Конечно, не только театр оказывал мощное воздействие на проникновение искусства в жизнь интересующей нас эпохи: не меньшую роль здесь сыграли скульптура и -- в особенности поэзия. Необходимо обратить внимание еще на одну сторону вопроса: бытовое течение жизни и литературное ее отражение дают личности разную меру свободы самовыявления. Движимая законами обычая, бытовая жизнь заурядного русского дворянина XVIII век была «бессюжетна». Театральная жизнь представляла собой цепь событий. Человек театра не был пассивным участником безлико текущего хода времени: освобожденный от бытовой жизни, он вел бытие исторического лица -- сам выбирал свой тип поведения, активно воздействовал на окружающий его мир, погибал или добивался успеха.
Определенную театрализацию частной жизни можно усмотреть и в XVIII веке, однако здесь перед нами будет явление принципиально иного порядка, например -- воздействие народного ярмарочного балагана. Показательно, однако, что театрализация такого типа не имеет тяготения делить бытовое действо. Окружающая человека жизнь воспринималась как бы с двух точек зрения: театральной и реально бытовой. То, что оценивалось как высокое, значимое, «правильное», имеющее историческое значение, переводилось на язык театра, который мощно вторгался в каждодневную жизнь. Все же «неважное», бытовое, остававшееся за пределами театрализации, как бы не замечалось
Есть эпохи -- как правило, они связаны с «молодостью» тех или иных культур, -- когда искусство не противостоит жизни, а как бы становится ее частью. Люди осознают себя сквозь призму живописи, поэзии или театра, кино или цирка и одновременно видят в этих искусствах наиболее полное, как в фокусе, выражение самой реальности. В эти эпохи активность искусства особенно велика. Между толстовским убеждением в том, что искусство есть отражение жизни и ценится в первую очередь правдивостью, и толстовским же отрицанием искусства -- органическая связь.
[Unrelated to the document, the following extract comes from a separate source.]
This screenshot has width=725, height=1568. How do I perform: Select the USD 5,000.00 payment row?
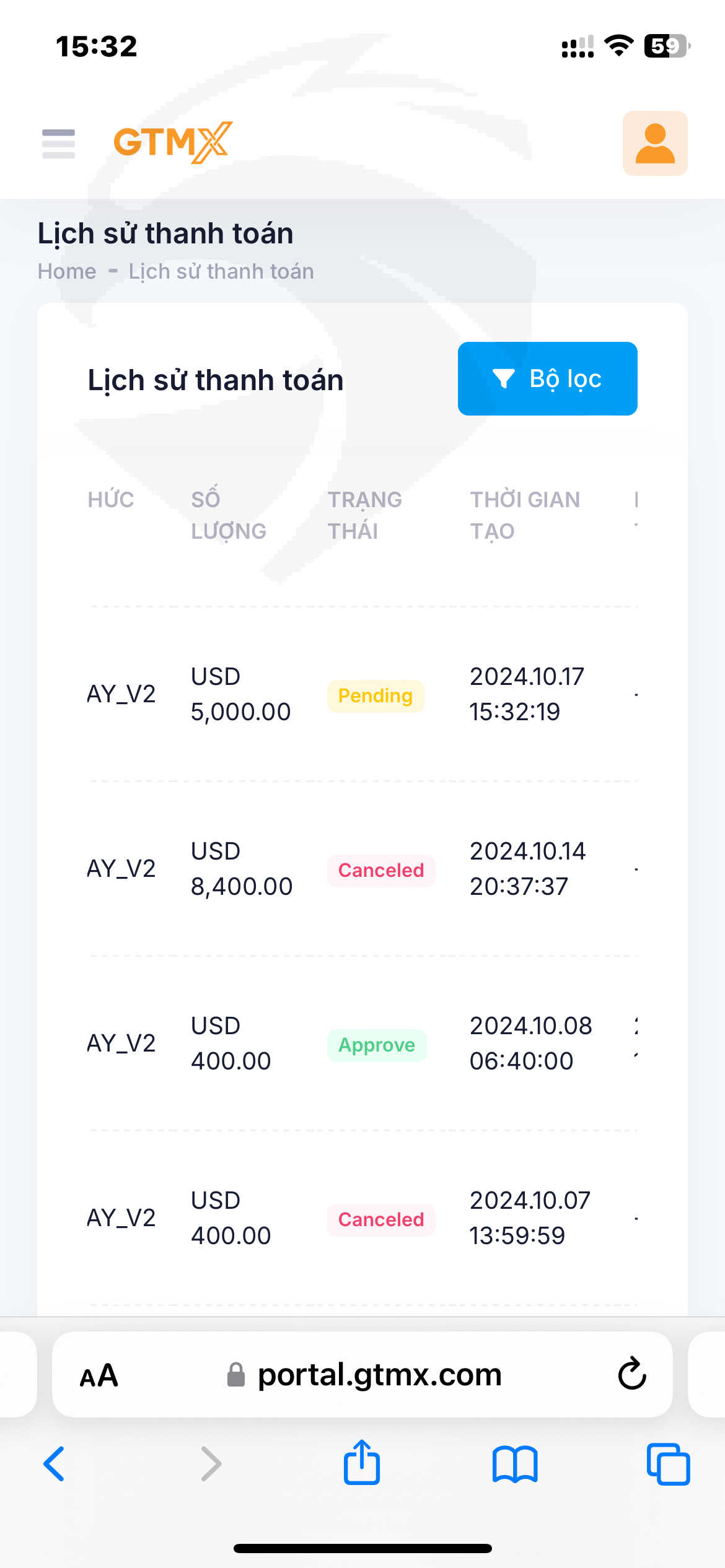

XVIII -- начало XIX века -- эпоха, пронизанная молодостью. Ей присуща и молодая непосредственность, и молодая прямолинейность, и молодая энергия. В подобные эпохи искусство и жизнь сливаются воедино, не разрушая непосредственности чувств и искренности мысли. Только представляя себе человека той поры, мы можем понять это искусство, и, одновременно, только в зеркалах искусства мы находим подлинное лицо человека той поры.